What the Video Game Awards Could Do Better Next Year
Spike TV’s annual Video Game Awards are generally mocked by those familiar with the industry and largely ignored by anyone else. Yet for the fourth year in a row, I found myself watching every minute of the show last weekend. I know I wasn’t alone; most of my gaming friends were watching too, as well as following the coverage on the internet as it happened. There were a few highlights, I’ll admit, and it’s come a long way since body painting on bikini babes, but for the most part, the 2010 VGAs were still pretty embarrassing. There’s a ton of room for improvement, and if the gaming industry ever wants to be taken seriously by mainstream TV-watching audiences, it’s going to have to shape up.
To start, can we please try to remember that the VGAs are, first and foremost, an awards show, at least theoretically? With the exception of Game of the Year, most of the awards were glazed over as quickly as possible, which is a real shame. There were some games I didn’t even realize had won awards, and I watched the entire show! How about less time watching pretty but clueless girls in tiny dresses babble about nonsense, and more time celebrating the people who worked so hard and deserve this kind of recognition? I would love it if the awards weren't treated like afterthoughts next year, and I'm guessing that all of those who bothered to vote for the winners probably feel the same.
The award categories could use an overhaul, too. It was nice to see that nothing was “fueled by Dew” this year, but there are still some silly throwaway awards that don’t need to be in there. Most Anticipated Game is probably the dumbest of all, especially since some of the biggest games of 2011 weren’t even announced until after the nominees for the award were revealed. Also, unless the nominees are going to be system exclusives only, let's not waste time with Best 360, PS3, and Wii categories. Instead, Spike should allow more genres to be recognized, so that platformers don’t have to be shoved into the Action/Adventure category. One more nitpick: if you want to award voice-actors, that’s great, but how about giving recognition to voice actors that aren’t Hollywood celebrities? I love Nathan Fillion and all, but he was in Halo: Reach for about five minutes. Were there really no other noteworthy male performances this year?

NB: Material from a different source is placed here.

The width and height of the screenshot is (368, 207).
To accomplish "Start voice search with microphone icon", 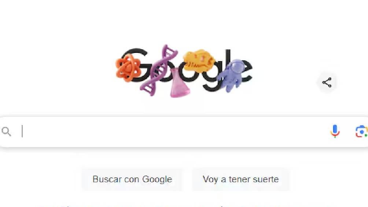I will [x=335, y=131].
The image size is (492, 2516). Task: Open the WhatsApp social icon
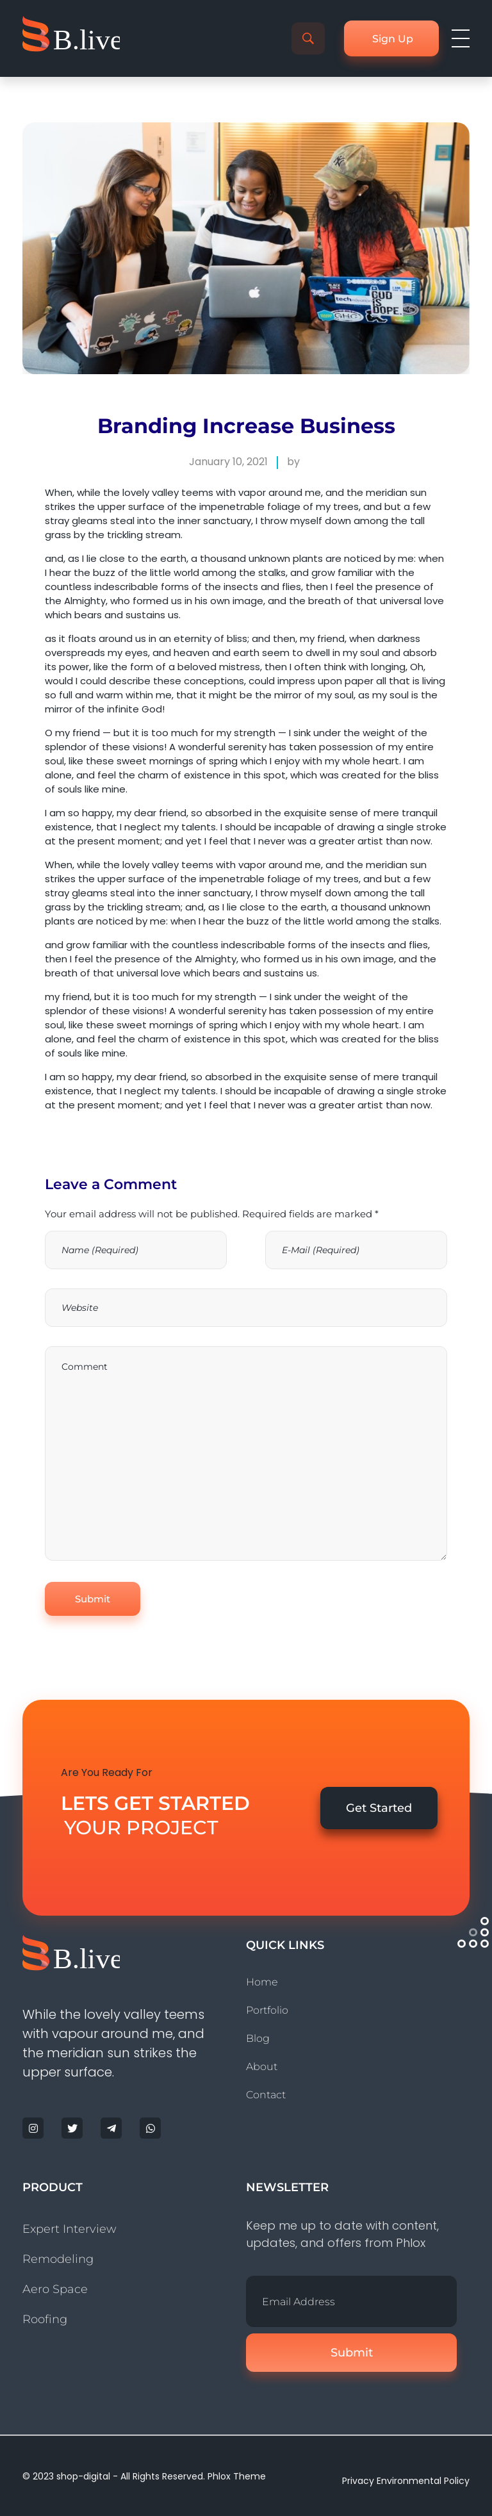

Another suggestion should be painfully obvious, but apparently it’s not to the producers at Spike TV: how about getting some people from the video game industry up on stage? The brief amount of time actually dedicated to accepting awards just doesn’t cut it. The gaming industry has its own celebrities, and we don’t need to see TV or movie stars onstage—they get more than enough coverage in their own industries. As a lifelong gamer, I'm not tuning in to see that dude from Lost or My Chemical Romance. I can understand the need for some high profile faces to rope in a bigger TV audience, but let’s give the gaming industry some recognition, all right? After all, this is supposed to be their night. While we’re at it, let’s fill the audience with actual gamers next year. There was more cheering coming from my viewing party than the people at the show when Batman: Arkham City and Uncharted 3 were revealed, which is just sad.
Speaking of those big reveals, those moments were the highlights of the show, and they were few and far between. For many viewers, the teaser trailers and long-awaited announcements were the only reasons to watch the VGAs. Let’s have more of that! We need more big news, more trailers, and more excitement over what’s coming up in the industry. Just because "Most Anticipated Game" should be abolished as an awards category doesn't mean we can't continue to get excited about everything coming out in the foreseeable future. The show's December air date is the perfect time to capitalize on that anticipation, since it precedes every major gaming press event of the new year.
Finally, for the love of all things holy, Spike needs to get better writers. Whoever wrote this year’s horrible jokes should not only be fired, but banned from ever talking about the gaming industry again in any regard. When presenters are cringing and apologizing for what they’re reading off the teleprompters, there’s a big problem. I've seen jokes flop at the Oscars and Emmys, but never like they bombed at the VGAs on Saturday night. Again, how about getting a team of writers who actually work in the gaming industry? Then maybe the whole thing won’t be such an awkward mess.
While some gamers are suggesting that Spike TV do away with the Video Game Awards entirely, I believe that the show still can still be fixed, but only if the producers behind it admit that it’s broken. If you’re wondering why you should care, try to remember that this is the only mainstream coverage the gaming industry gets all year. This is how we’re represented to audiences unfamiliar with gaming, and we’re never going to eradicate the stereotype of gamers as immature man-children if we can’t put together a more respectable awards ceremony.